“Just look at the state of you…you’re absolutely filthy…” I looked but aside from a few flecks of dirt underneath my fingernails there was nothing about my current state that warranted my mother’s accusation.
At eight years old I was perfectly capable of giving myself a bath but I was no longer human in my mother’s eyes. I could tell by the ferocity of the steam that the water was too hot. My mother was generally a mild-mannered woman but parties made her hysterical. She loved nothing better than to plan events but she was unable to enjoy them knowing that in those few hours all of her efforts at perfection would be nullified. I climbed into the bath of my own accord knowing that my mother was too frail to lift me. I said nothing. I cried a little to myself but I was careful not to make a sound. She scrubbed my boiled flesh without sympathy but I knew that she did not hurt me intentionally.
“Don’t throw me away…” I whispered underneath the terry cloth towel. I wasn’t sure if I wanted her to hear me but presumably she did. She hugged me for a long time and it seemed to me the towel around my shoulders grew wetter. She didn’t make any promises but I felt reasonably certain that if she ever did it wouldn’t be entirely of her own volition.
I ate my oatmeal alone that morning. My father left early and my mother wouldn’t eat again for several days having been forced to eat a few mouthfuls of cake at the party. As soon as my mother began her chores I would go into the garden and retrieve my treasure. I had until lunch time to discover the location of the door but I did not need it because I already knew.
I rarely went into the basement. I wasn’t sure if the sterility of the space made it any less scary but it was at least inhospitable to vermin. I stood for a long time in front of the door debating whether or not I should open it. I knew the room inside had to be large because there was a good deal of unaccounted for space. I tried to remember if I’d ever been inside but it seemed unlikely given the volume of my restrictions. This was my father’s room. A room that he disappeared into for hours at a time. He hadn’t been down here for nearly two months.
My father was a surgeon and therefore like my mother in regards to hygiene and housekeeping. I unlocked the door and stepped inside. The room was full of bookshelves lined with medical texts. There was a desk much like the one my father had in his upstairs office and a chair that was identical. There was a journal on top of the desk that looked exactly like the one he’d given me for my birthday, a plain leather-bound volume with no lock. Inside of the journal my father had sketched, in excruciating detail, the internal structures of the human body. There were other sketches, close ups that made me feel incomprehensibly squeamish but I could not understand their content. None of the drawings had faces. I supposed the faces were irrelevant. None of the entries were of a personal nature and although there were a number of notations accompanying each meticulously rendered image they were of a purely scientific and impersonal character.
There was no surgical equipment or specimen jars. There were no pickled body parts or metal tables with restraints. I was both relieved and disappointed. I opened every drawer in my father’s desk. They were filled with identical journals, the sketches and notations meant very little to me but I studied them carefully just the same. I perused the bookshelves taking out books at random but they were similar in content to my father’s personal notebooks. I knew the proper names for the bones but only just and I often forgot the bones of the face. I did not yet know the names of all the muscles. I knew the basic function of the organs but very little of their failings.
I opened a large chest, inside were bones labeled in my father’s tight, Gothic script.

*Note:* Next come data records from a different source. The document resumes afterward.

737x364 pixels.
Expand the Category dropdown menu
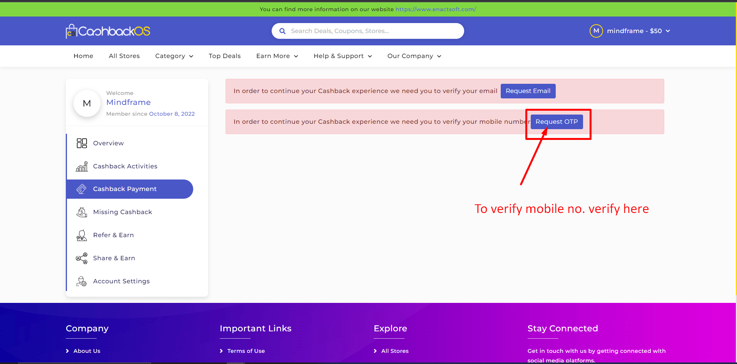click(x=174, y=56)
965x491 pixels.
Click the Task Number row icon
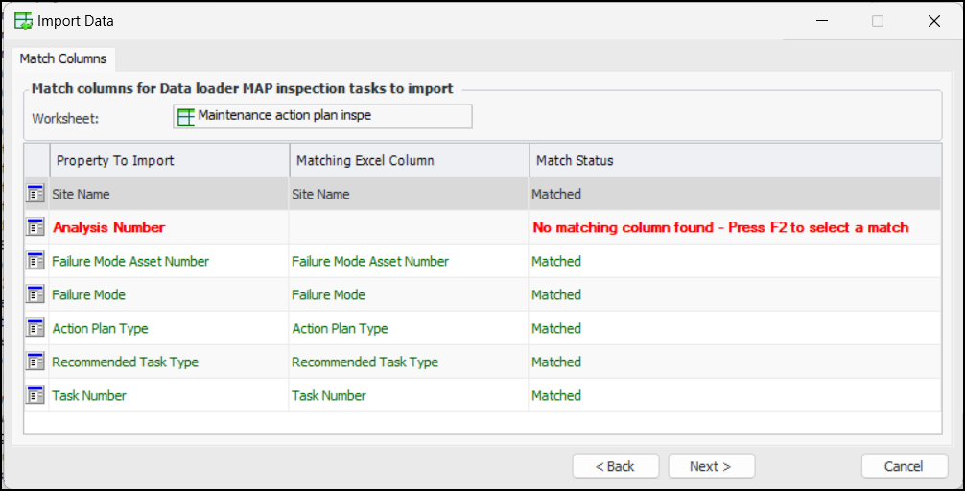click(x=36, y=395)
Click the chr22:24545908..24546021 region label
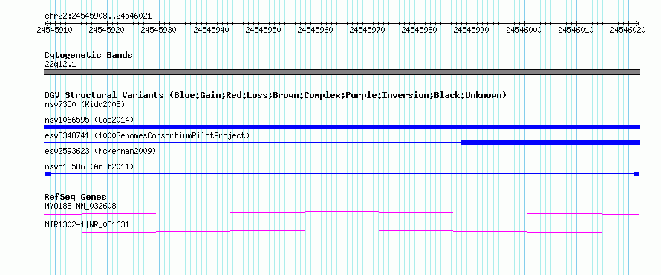Viewport: 661px width, 275px height. point(98,16)
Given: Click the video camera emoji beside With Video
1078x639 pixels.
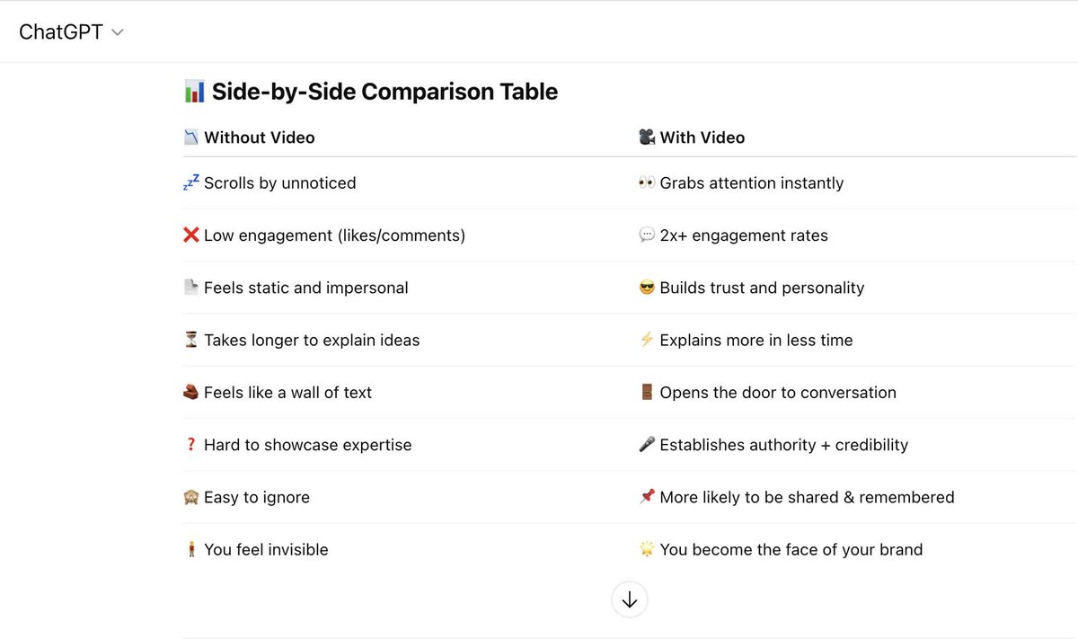Looking at the screenshot, I should pyautogui.click(x=646, y=138).
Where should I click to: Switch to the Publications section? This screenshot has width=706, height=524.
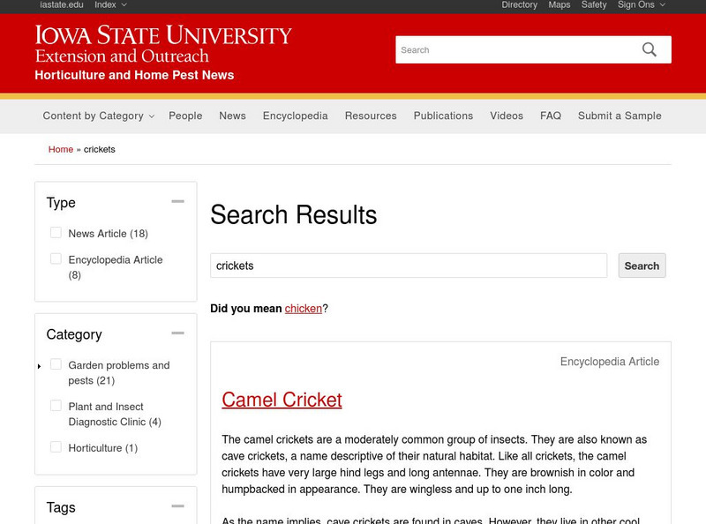point(443,116)
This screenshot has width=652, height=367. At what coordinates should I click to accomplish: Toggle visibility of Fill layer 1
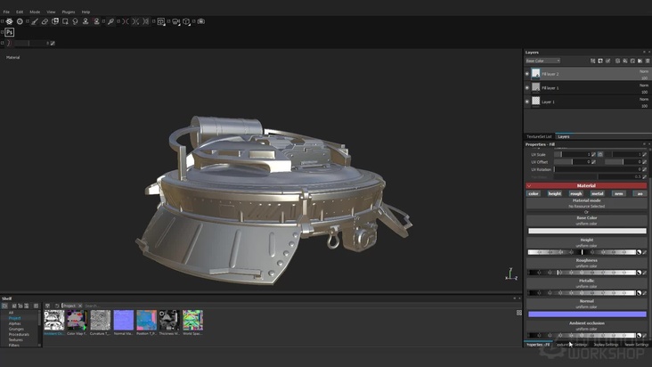point(526,88)
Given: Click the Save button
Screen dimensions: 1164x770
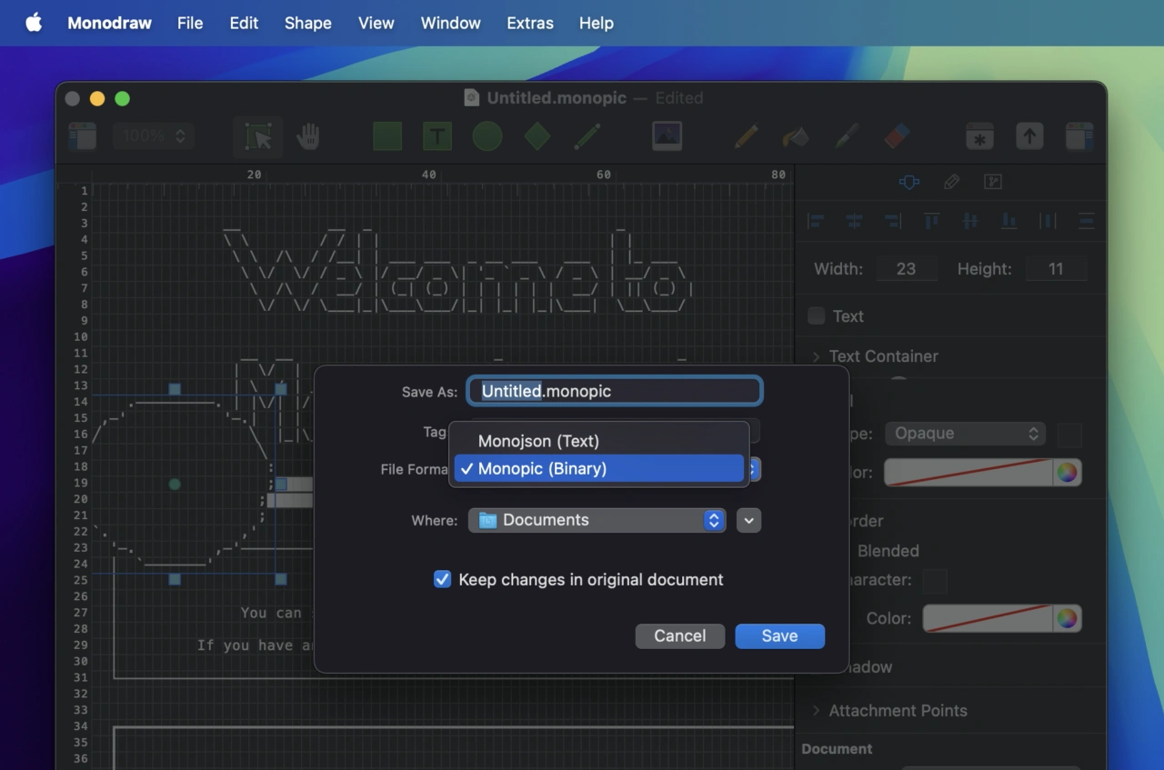Looking at the screenshot, I should point(779,635).
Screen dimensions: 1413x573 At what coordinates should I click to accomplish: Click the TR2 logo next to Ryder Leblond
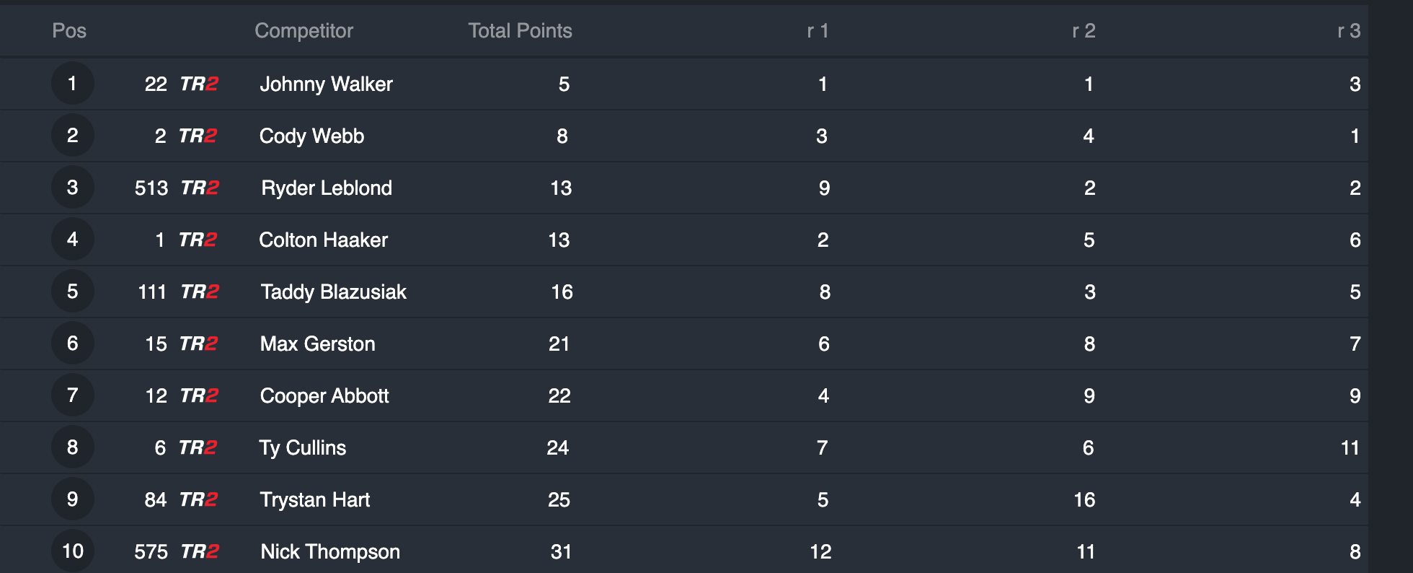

I picked up the skull. I understood that it was real but I wasn’t frightened. Flesh was what made corpses scary, decomposition. These bones were all clean and only vaguely human to my mind. They seemed to belong to the same person as there were no duplicates and only one identification number on the lid of the chest. The chest beside it was different. The bones were smaller. I did not know if the bones were from a woman or an adolescent. The chest beside that one had a set of intact bones. The full skeleton of an infant. I did not dare remove them lest they come apart in my hands. The disproportionately large cranium seemed nearly as large as the skull in the first case, I was not sure that it belonged to the same body but my father did not make mistakes. There seemed to be other anomalies in the head but I could not identify the source of the deviations. The eye orbits were too narrow for the organs they were meant to contain. The arms were only rudimentary. Though only a small fleshless creature I found it repulsive, not even pitiable, just repulsive. The first two chests had been marked with numbers but this skeleton had a name “Elizabeth”. I closed the chest, heart writhing I glanced at the final chest but could not bring myself to open it.